Richiesta 1
Puoi disporre come lista JSON di stringhe la parte dell'elenco che si apre con la riga contenente "Click inside the" e arriva fino alla fine dell'elenco, estremi inclusi? Usa una stringa per ogni riga e tralascia quelle vuote.

Testo fornito
Nominare il rancore

Credo sia proprio vero che, se per anni si costruisce la propria identità sul rancore, abbandonare quest’ultimo è un’impresa: equivale a concedere a sé stessi di lasciar andare uno scheletro che, per molto tempo, ha sorretto la propria persona; fa paura l’idea di doverlo sostituire e ricostruire su basi differenti; si corre il rischio di rimanere o sentirsi privi di un appoggio al quale aggrapparsi in momenti di difficoltà. Se provo rancore nei confronti di qualcuno, posso contare su di esso per non smarrirmi quando la persona in questione mi ferisce. Il rancore è un’armatura che sì, protegge dal dolore, ma che in ogni caso limita la libertà di chi la indossa.

Nel momento in cui si manifesta, il rancore trova espressione nel male, che sia esso prodotto a danni di altri o di sé; un male che, gradualmente e in maniera inconsapevole, diventa parte della quotidianità di chi lo esercita. Il rancore è, insomma, una trappola che promette sicurezza in cambio della distruzione dell’individuo, del suo rapporto con gli altri e con la realtà.

Il rancore, oltretutto, induce la persona a trovare delle giustificazioni valide per poterlo sentire come un proprio diritto e questo porta a stravolgere l’esame delle cose (a volte, le ragioni che vengono accampate possono risultare comprensibili, ma valide non lo sono mai). Ma in definitiva, con o senza giustificazioni, il rancore è doloroso, fa star male, ci si sente pidocchi, per citare Dostoevskij.

Io, per esempio, sento di provare il timore di un confronto con mio padre; è una duplice paura: da un lato, c’è il rischio di sentirmi ferita per l’ennesima volta, un dolore al quale non saprei davvero come reagire; dall’altro, però, c’è il timore che invece il confronto porti a qualcosa di arricchente, a un punto in comune dal quale partire per costruire una relazione sana; vorrebbe dire dover ammettere con me stessa che mio padre non si merita il rancore che provo nei suoi confronti, e magari realizzare che non se lo è mai meritato. Spaventoso!

E intanto che scrivo, mi rendo conto di provare, oltre alla frustrazione, un fondo di ”simil soddisfazione” ogni volta che trovo giustificazioni al mio senso di tradimento da parte sua, giustificazioni che ho, appunto, timore di perdere dopo un dialogo con lui. Me ne vergogno, lo trovo orribile, è conseguenza dell’attaccamento al rancore di cui si è parlato recentemente al gruppo.

(Elenco da un dataset di puntamento)
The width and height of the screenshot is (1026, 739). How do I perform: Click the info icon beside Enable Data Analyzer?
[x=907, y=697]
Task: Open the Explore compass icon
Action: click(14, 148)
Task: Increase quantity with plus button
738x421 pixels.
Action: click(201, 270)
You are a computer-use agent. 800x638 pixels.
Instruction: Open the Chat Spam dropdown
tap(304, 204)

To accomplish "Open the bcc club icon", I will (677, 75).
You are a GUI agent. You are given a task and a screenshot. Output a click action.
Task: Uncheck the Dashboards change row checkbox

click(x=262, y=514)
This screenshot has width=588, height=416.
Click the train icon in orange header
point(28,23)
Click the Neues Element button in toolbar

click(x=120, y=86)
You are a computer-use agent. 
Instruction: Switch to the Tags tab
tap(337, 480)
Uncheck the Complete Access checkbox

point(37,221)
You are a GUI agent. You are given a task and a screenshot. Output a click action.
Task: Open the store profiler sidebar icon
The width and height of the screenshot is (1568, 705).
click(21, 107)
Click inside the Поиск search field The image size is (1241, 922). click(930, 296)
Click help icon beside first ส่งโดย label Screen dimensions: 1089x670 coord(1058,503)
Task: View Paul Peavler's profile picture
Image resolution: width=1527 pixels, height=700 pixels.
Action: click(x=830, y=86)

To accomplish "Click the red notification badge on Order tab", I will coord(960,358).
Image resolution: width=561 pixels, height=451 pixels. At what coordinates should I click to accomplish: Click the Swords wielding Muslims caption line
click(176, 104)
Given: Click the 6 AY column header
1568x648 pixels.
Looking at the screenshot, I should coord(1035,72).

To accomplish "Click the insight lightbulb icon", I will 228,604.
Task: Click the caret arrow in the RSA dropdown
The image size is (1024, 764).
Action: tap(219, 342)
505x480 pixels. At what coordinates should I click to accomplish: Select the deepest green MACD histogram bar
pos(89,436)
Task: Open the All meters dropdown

Richiesta 2
Come si traduce in inglese questa frase del testo sul rancore: "Il rancore è un’armatura che sì, protegge dal dolore, ma che in ogni caso limita la libertà di chi la indossa."?

Risposta corretta 1
[
  "Click inside the Поиск search field The image size is (1241, 922). click(930, 296)",
  "Click help icon beside first ส่งโดย label Screen dimensions: 1089x670 coord(1058,503)",
  "Task: View Paul Peavler's profile picture",
  "Image resolution: width=1527 pixels, height=700 pixels.",
  "Action: click(x=830, y=86)",
  "To accomplish \"Click the red notification badge on Order tab\", I will coord(960,358).",
  "Image resolution: width=561 pixels, height=451 pixels. At what coordinates should I click to accomplish: Click the Swords wielding Muslims caption line",
  "click(176, 104)",
  "Given: Click the 6 AY column header",
  "1568x648 pixels.",
  "Looking at the screenshot, I should coord(1035,72).",
  "To accomplish \"Click the insight lightbulb icon\", I will 228,604.",
  "Task: Click the caret arrow in the RSA dropdown",
  "The image size is (1024, 764).",
  "Action: tap(219, 342)",
  "505x480 pixels. At what coordinates should I click to accomplish: Select the deepest green MACD histogram bar",
  "pos(89,436)",
  "Task: Open the All meters dropdown"
]

Risposta corretta 2
Resentment is armor that, yes, protects against pain, but that in any case limits the freedom of the one who wears it.